It’s no given that the top-secret health care plan being pondered by US Senate Republicans will be enacted, given the ideological divides within the party on basic issues like how much the government should subsidize health care. The bill isn’t popular with the American public and appears likely to substantially worsen coverage and raise prices for many consumers.
So what happens if nothing happens?
The most vulnerable group in the current system are the 12.2 million people on the individual insurance market. (Medicare and Medicaid’s funding challenges are long term, and employer-provided group insurance premiums are increasing at “historically low rates,” though higher deductibles are still leaving some workers holding more risk.)
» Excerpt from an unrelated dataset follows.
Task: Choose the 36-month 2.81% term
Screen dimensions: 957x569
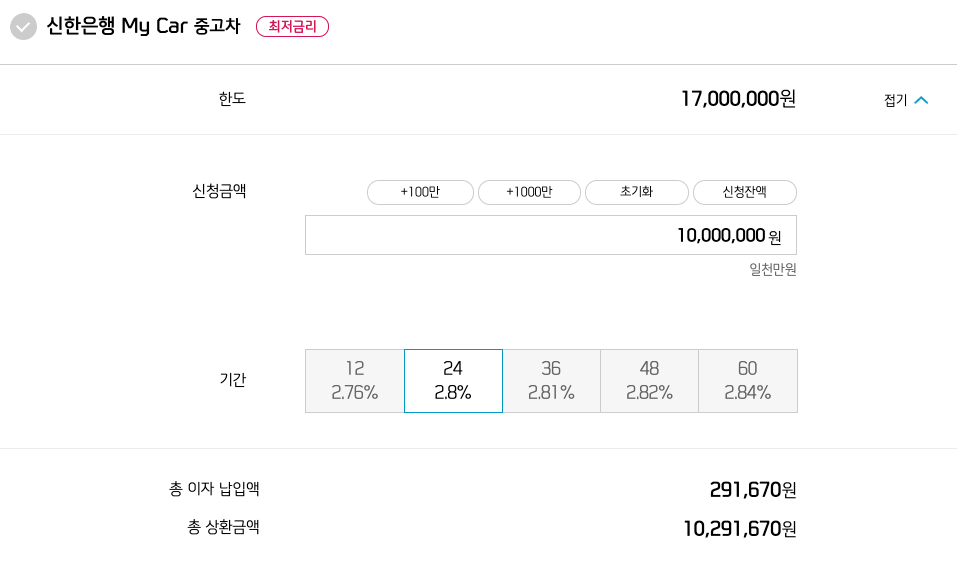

These are the people insured through the Obamacare markets frequently described as “failing” by president Donald Trump’s team. The better descriptor is “erratic.” That’s because insurers, still adapting to these new markets, have to submit their prices to the market six months in advance, and their efforts to do so in the first four years of their existence have resulted in some jarring premium hikes. Most of those hikes haven’t hit consumers, but instead have been borne by government subsidies.
That process—of insurers figuring out how to price these new markets—has been thrown a jarring new loop by the Republican administration. The Trump administration has gone back and forth about whether to extend those government subsidies, known as cost-sharing reductions or CSRs. And separately, the Republican attempt to overhaul the law had created broader uncertainty, since it’s not clear what the rules of the markets will be, or if people will even be required to get health insurance—a key question for companies that set prices based on who they insure.
That’s set up a dangerous cycle: Insurers are reluctant to embrace these uncertain markets, so some aren’t taking the risk. That is leaving some rural counties in the US with only one individual insurer available—which results in higher prices—or even no provider at all. The consultancy Oliver Wyman says nearly two thirds of this year’s higher prices in these regulated markets are because of this factor, writing that “if an insurer submits a rate increase of 30%, two thirds of that increase will be attributable to the CSR and individual mandate uncertainty.”
This isn’t inevitable. Most forecasters, including the Congressional Budget Office, believe the markets will be largely stable if left untouched. Even now, new partnerships are emerging; for example, the health start-up Oscar is partnering with the Cleveland Clinic to provide exchange plans in a number of under-served Ohio counties. (Oscar’s co-founder, Josh Kushner, is the brother of White House adviser Jared Kushner.) Medica, a small non-profit insurer operating mostly in the midwest, told Vox’s Sarah Kliff it’s bullish on expanding into exchanges abandoned by larger competitors, but only if it has some certainty about what to expect.
Initial submissions for health insurers who wish to participate in the health insurance exchanges next year are due by June 21, according to federal officials who manage the program. But insurers have until mid-August to finalize their proposals, ahead of an open-enrollment period that begins in the fall.
Senate Republicans are expected to bring their bill to a vote ahead of the July 4 holiday recess. A failure to pass the bill—or to vote at all—leaves them with very little time to reassure insurance companies to stay in the markets next year. On the other hand, there’s arguably political benefit for Republicans to let the markets fail, since further consumer pain in the health insurance market could in theory convince the public that change is necessary. But Republicans are likely to own whatever results the US health care system delivers ahead of the 2018 elections.
In the meantime, the Affordable Care Act’s popularity continues to rise. But the troubled health insurance markets are convincing many Democratic politicians that their attempts to find a public-private partnership were misguided, and that a single-payer health care system is the only solution. That may leave Republicans, if they are unable to cut back the benefits of Obamacare’s insurance exchanges, faced with a need to accommodate Obamacare’s market-based health insurance while they still can.